* **Extracted text**:
______

This thirst for unity and consensus stands at odds with previous generations of academics who warned us against excessive confidence in science and consensus. Counter-enlightenment thinkers such as Horkheimer, Adorno, Marcuse and Benjamin, for example, highlighted the violence of modernity, and its will to totalize truth. In the 1970’s, the so-called postmodernist turn taken by figures like Foucault, Lyotard or Derrida, further challenged this state of affairs. A typical move of this tradition of philosophers was to insist on plural truths, language games, and historical contexts. Deleuze’s theory of societies of control, Baudrillard’s provocations on hyperreality, and Latour’s examination of the production of scientific results, to cite only a few, taught us to question the supposed authority of knowledge-claims.
While commentators were quick to mock the “leftist thinkers” taste for debunking dominant ideologies and re-imagining reality (Gross & Levitt 1994), this was not without consequence for the appreciation of scientific discourse in the public sphere. For a start, the professed “incredulity” towards metanarratives, to quote Lyotard, seemed to undermine the desirability of scientific consensus (Lyotard 1979: xxiv). Science was accused of legitimizing itself by illegitimate means. The postmodern turn also allowed the presentation of truth as a construct, hence heralding a post-truth era where all views are deemed equally valid or defensible. Criticized for undermining the possibility of objective truth, Latour himself observed that the distrust for “good matters of fact” now constituted the real danger. He deplored the growing conflation of social critique and conspiracy theorizing (Latour 2004: 227). For him, if became important to educate the public about what makes a science a science, and foster dialogue between experts and the general audience: “If you want people to have some grasp of science, you must show how it is produced” (Latour 2020).
Another important factor to consider in the current crisis of consensus is the role of technologies in the dissemination of knowledge. As tech companies like Apple, Google or Microsoft enjoy near total control over the primary channels of information, such as search engines and generative conversational tools, this further undermines the spread of a unified and coherent scientific discourse. Websites, as we know, rely on algorithms to select content and show information to their users based on preferences. In doing so, they “reduce exposure to counter-attitudinal information” (DeVito 2017), and so reduce possibilities for debate and exchanges of ideas. In this new regime of digital truth, organised around echo chambers, the biggest risk we face is the creation of a false sense of consensus by gathering audiences who think alike together and reinforcing cognitive biases (Rouvroy & Berns 2013).

______

Dataset excerpts:
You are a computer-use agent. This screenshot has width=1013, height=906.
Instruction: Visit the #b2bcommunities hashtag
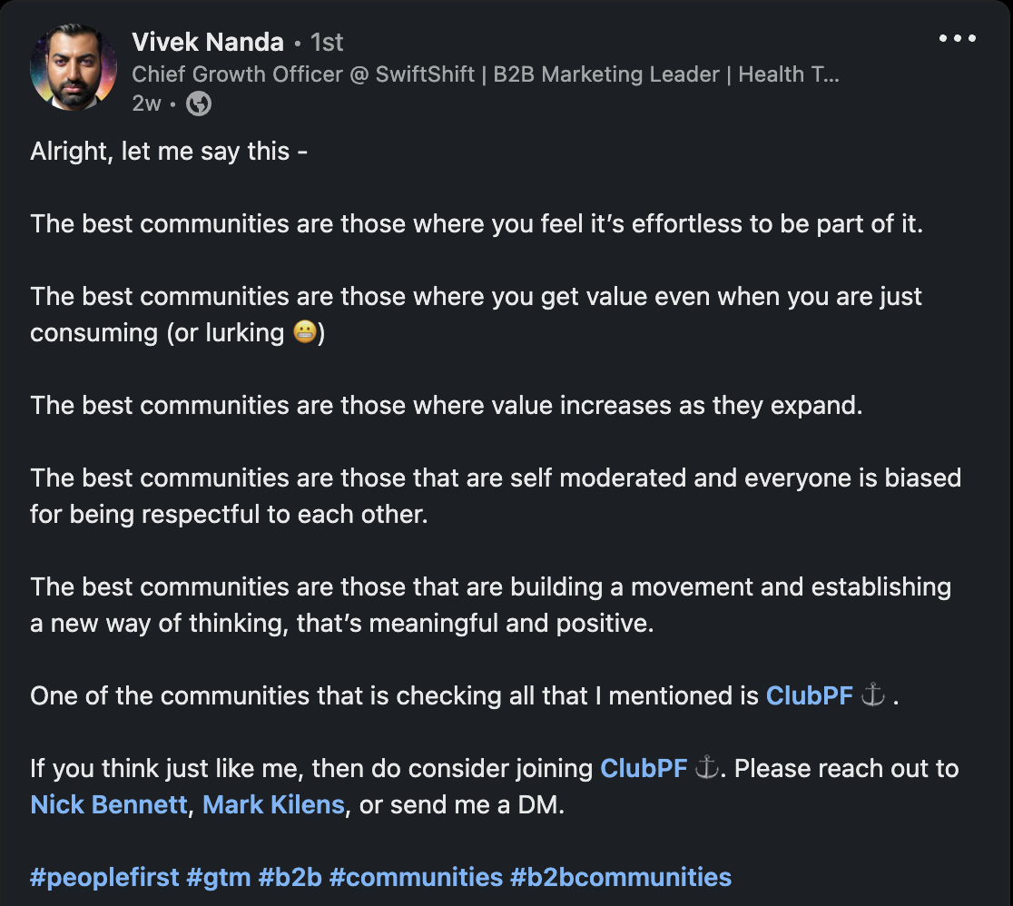click(621, 878)

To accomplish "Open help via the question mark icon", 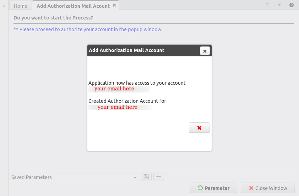I will click(292, 5).
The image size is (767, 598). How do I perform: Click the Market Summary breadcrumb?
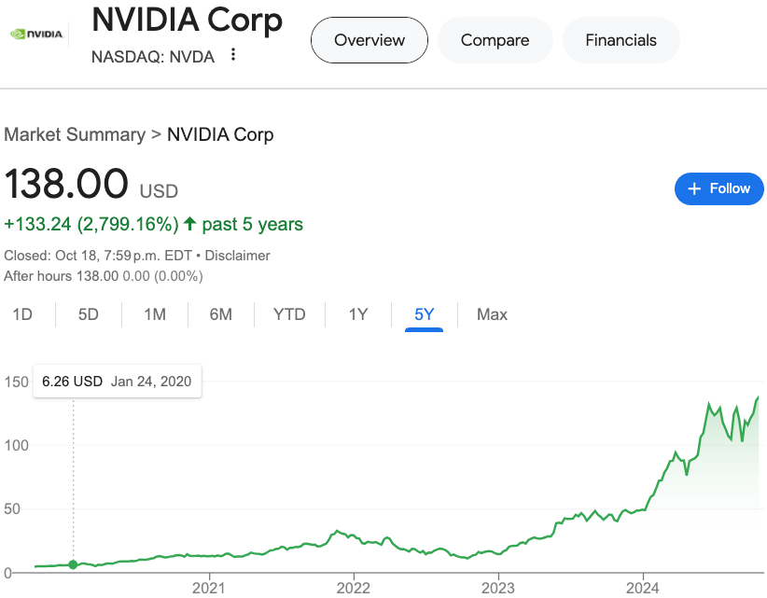(75, 134)
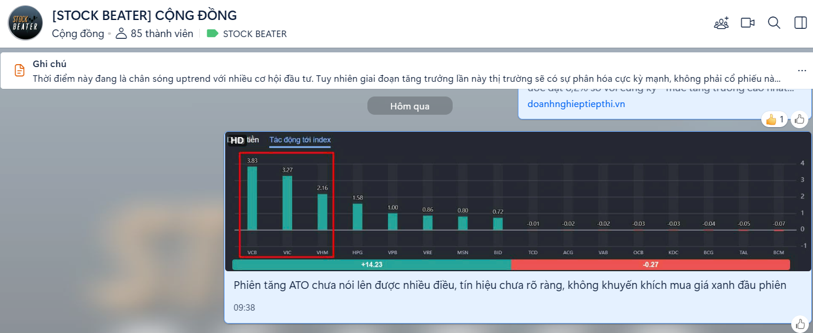Screen dimensions: 813x333
Task: Toggle the conversation info side panel
Action: [800, 23]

______

* **Exercises**:
A. In the passage on scientific consensus, rewrite the text starting with "This thirst for" and going on through "authority of knowledge-claims.", substituting "post-structuralist" for "postmodernist".
B. In the passage on scientific consensus, what growing conflation did Latour deplore?
C. Carry on the passage about the crisis of scientific consensus from its last sentence.

* **Results of the exercise**:
A.
This thirst for unity and consensus stands at odds with previous generations of academics who warned us against excessive confidence in science and consensus. Counter-enlightenment thinkers such as Horkheimer, Adorno, Marcuse and Benjamin, for example, highlighted the violence of modernity, and its will to totalize truth. In the 1970’s, the so-called post-structuralist turn taken by figures like Foucault, Lyotard or Derrida, further challenged this state of affairs. A typical move of this tradition of philosophers was to insist on plural truths, language games, and historical contexts. Deleuze’s theory of societies of control, Baudrillard’s provocations on hyperreality, and Latour’s examination of the production of scientific results, to cite only a few, taught us to question the supposed authority of knowledge-claims.

B. He deplored the growing conflation of social critique and conspiracy theorizing.

C.
The challenge for scholars in the face of these developments is twofold. On the one hand they must contend with the heritage of critical theory and postmodernism; they must reassess what values, norms, structures or patterns of thought are worthy of being put centre-stage again in order to re-establish a common ground of knowledge and move beyond this post-truth paradigm (See Braidotti 2013 and Nussbaum 2010). On the other hand, they are faced with the necessity to collaborate or engage with the general public to rebuild trust in scientific evidence, while at the same time reckoning with the new threats posed by digital technologies.
Aim and scope:
The core focus of this conference will be the perception gap between the scientific community and the general public when it comes to the authority of scientific discourse and scientific consensus. When and why did science start to lose its authority as a discourse? How can we explain this lack of receptivity on the side of the public (and which publics in particular)? What are the solutions, innovations, or strategies put in place by researchers to rebuild trust between institutions, researchers and the broader public? What forms of consensus are desirable without falling back into the perceived violence of modernity?